The exact same logic, with almost the exact same words, was used to justify countless previous failed signings that got us into this state.
In all seriousness, I don't understand the thought process that lead you to type those words unironically. Is it that you've forgotten the circumstances that caused us to make all those buys and don't see that it's the exact same situation with a different player subbed in? Do you for some random reason think Casemiro will be an exception in a way those other players whose purchases were backed with the exact same process, confidence and logic weren't? Or do you not accept that each one of those failed purchases set us back further than simply signing nobody in that moment would have?
It genuinely baffles me that people can be on a forum where we discuss the issues that got the club into this mess day after day and yet immediately jump into the same pattern of mistakes again with zero self-awareness, apparently having taken in nothing.

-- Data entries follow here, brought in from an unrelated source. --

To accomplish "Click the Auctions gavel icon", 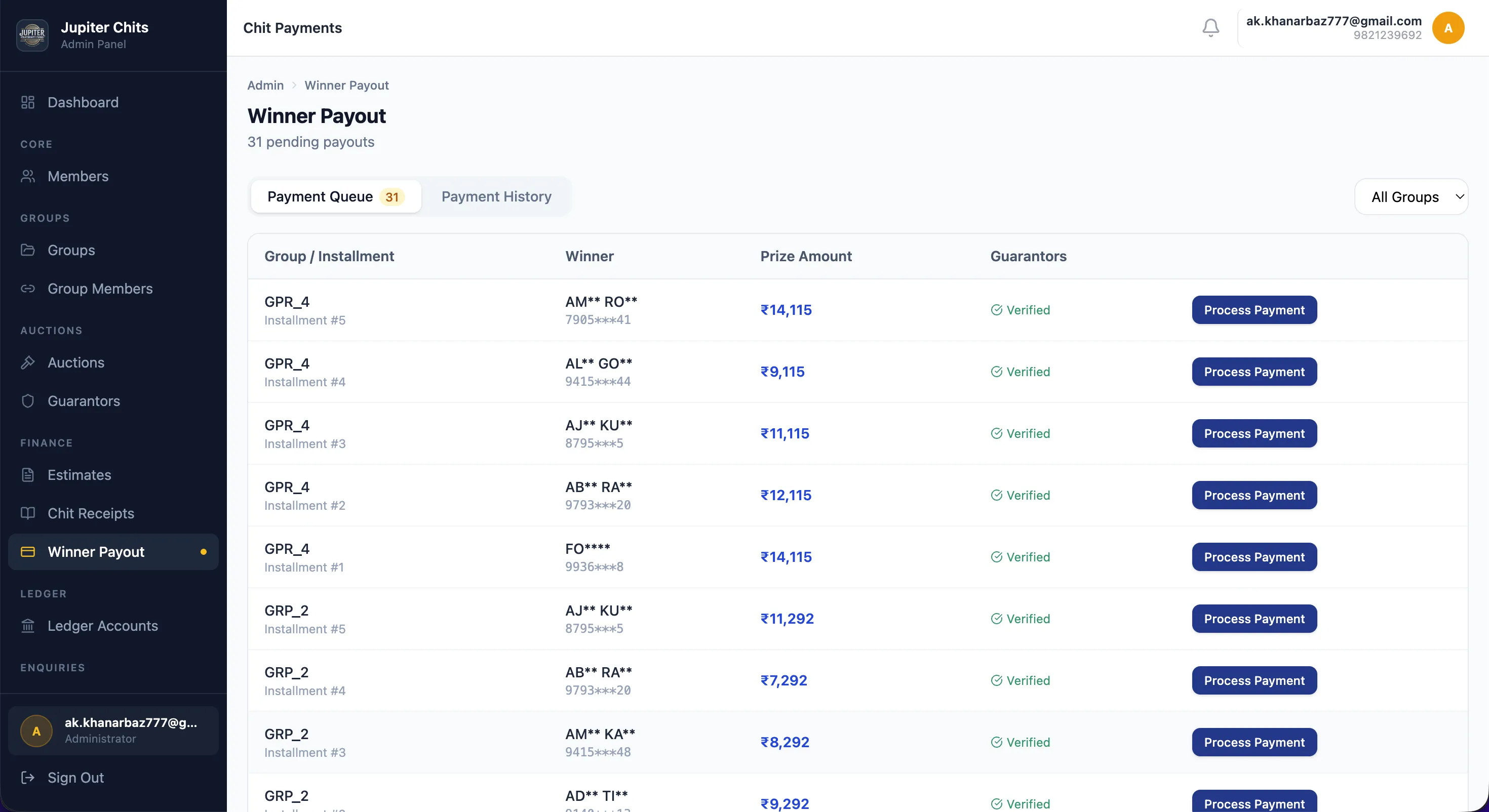I will pyautogui.click(x=28, y=362).
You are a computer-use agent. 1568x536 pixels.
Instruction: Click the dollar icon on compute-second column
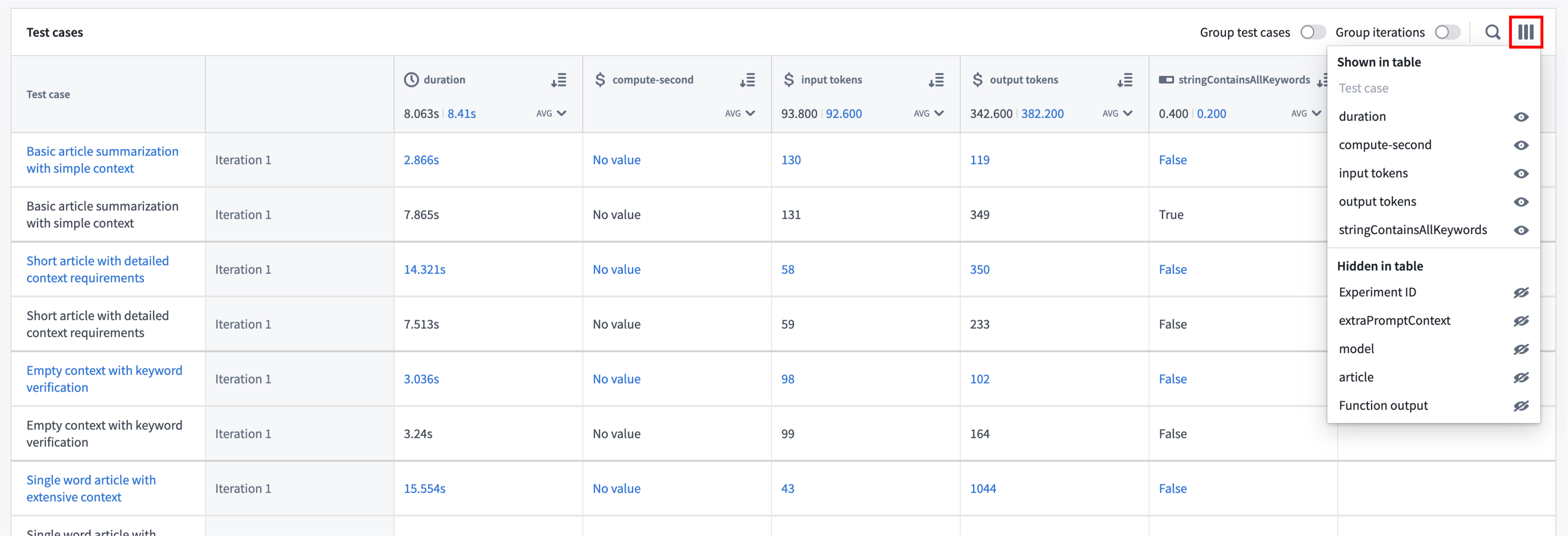[x=600, y=79]
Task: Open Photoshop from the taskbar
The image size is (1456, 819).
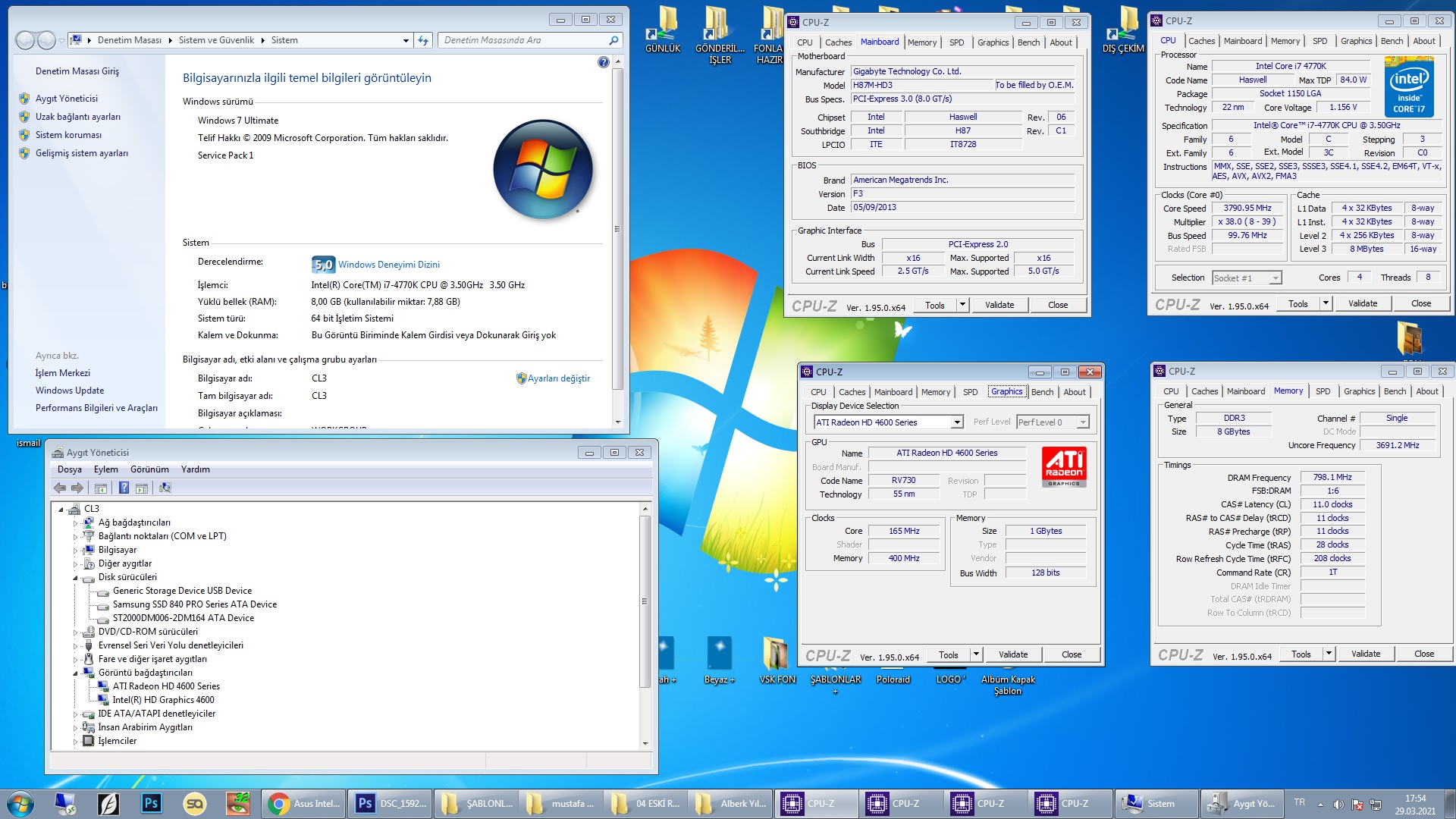Action: click(151, 803)
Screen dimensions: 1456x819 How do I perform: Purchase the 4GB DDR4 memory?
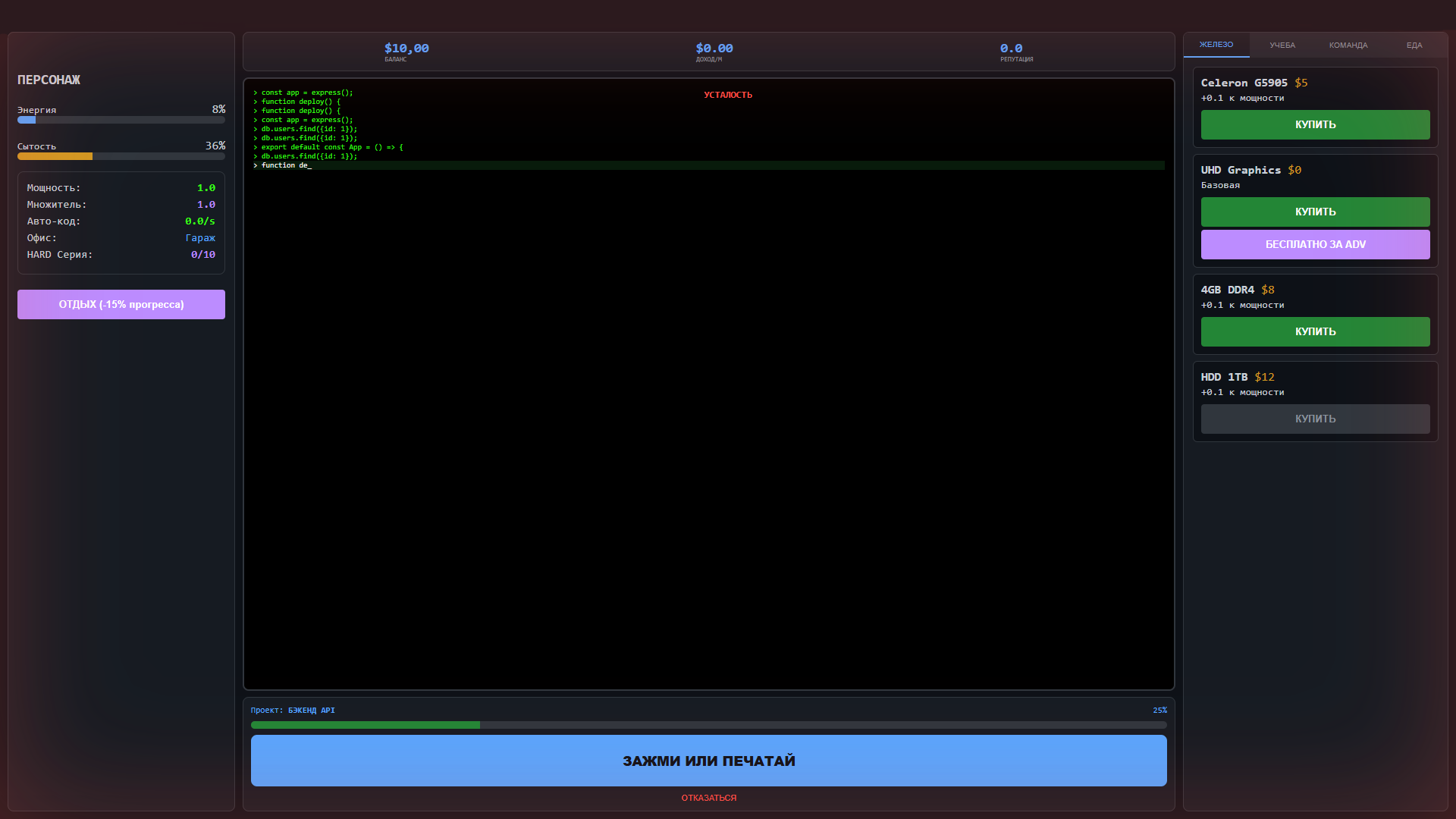pyautogui.click(x=1314, y=331)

"Better than what we have" isn't good enough if you're spending that sort of money. Never has been, never will be. If the player doesn't justify the transfer in their own right while fitting into a clear well-thought pre-existing plan, they shouldn't be bought. Because a bad transfer takes multiple times as long to fix as no transfer.
And if we're
so desperate for an immediate fix, buy someone cheaper who fits the minimum requirement of being "better than what we have" until you can identify the right big money signing. Because a hell of a lot of players other than Casemiro are better than Scott McTominay. And at least a cheaper undercooked purchase won't be a millstone around the neck of the club for years to come if it goes wrong.
It isn't even about Casemiro.
Any time we end the summer in an air of desperation looking to spend massive money on a player who doesn't seem to fit the plan we had up to that point and doesn't appear to have been one of our first choices but is "better than what we have" or "too good to turn down", alarm bells should be ringing. If Casemiro was someone we wanted from the start of the summer or even the type of player we wanted from the start of the summer, fine. But we've seen zero sign that this signing was part of our main plan when the transfer window opened. The whiff of Woodwardism off this deal.